--- start ---
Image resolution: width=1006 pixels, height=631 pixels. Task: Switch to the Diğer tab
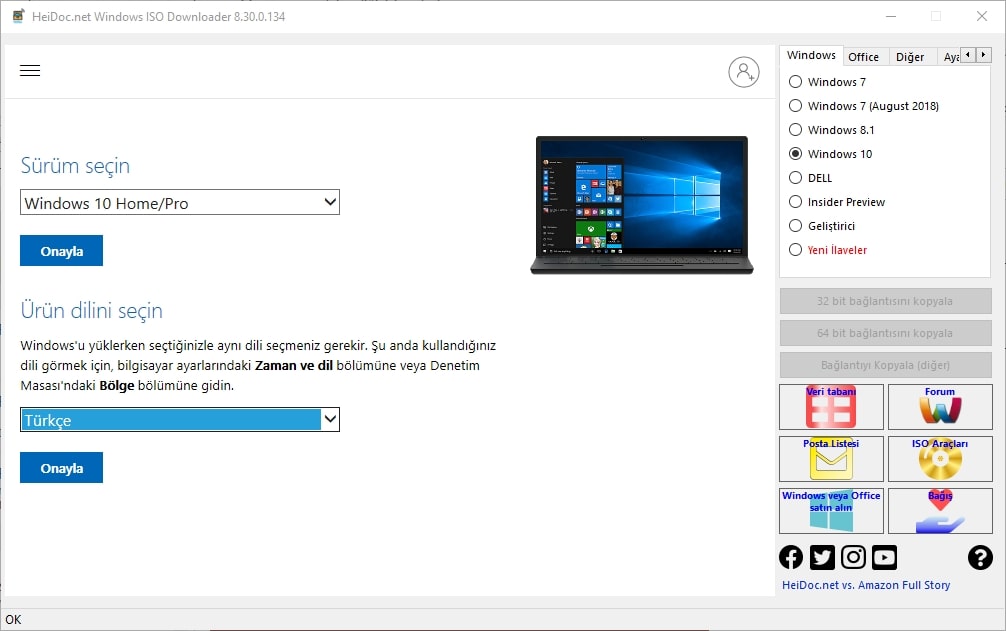pyautogui.click(x=912, y=56)
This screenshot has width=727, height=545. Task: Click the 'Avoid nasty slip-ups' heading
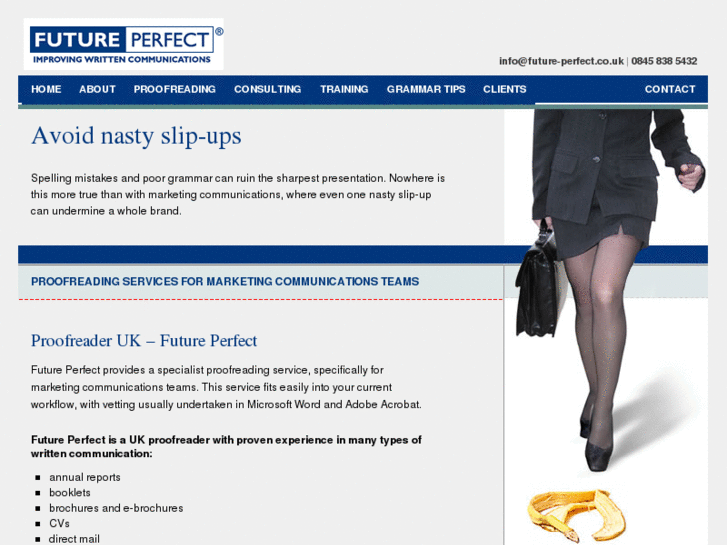[136, 136]
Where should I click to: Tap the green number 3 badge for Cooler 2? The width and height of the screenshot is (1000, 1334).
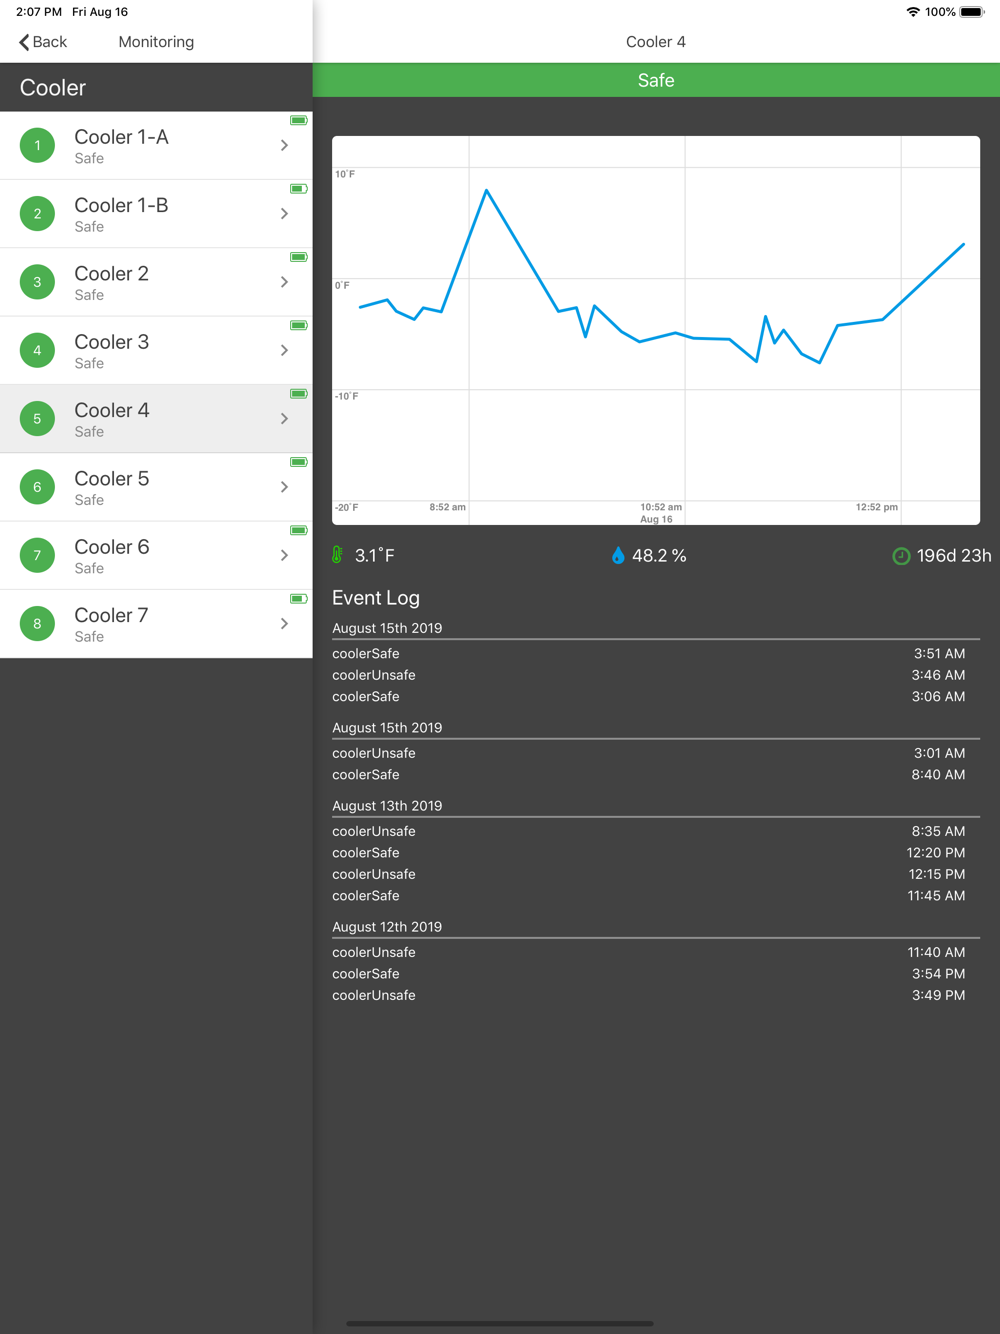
--- end ---
» Stated goal
Rescale all of the records above by reproducing every line, requests included, with each coordinate in the answers multiplied by 2.15 and rounded to the nearest whole number, halves rounded up, while the numbers in the requests remain unchanged. Omit the pictures from your answer.

» The result
Image resolution: width=1006 pixels, height=631 pixels. Task: Switch to the Diğer tab
pyautogui.click(x=1961, y=120)
This screenshot has width=727, height=545. Task: Click the 'Avoid nasty slip-ups' heading
[292, 292]
Where should I click to: Tap the green number 3 badge for Cooler 2? The width and height of the screenshot is (1000, 1334).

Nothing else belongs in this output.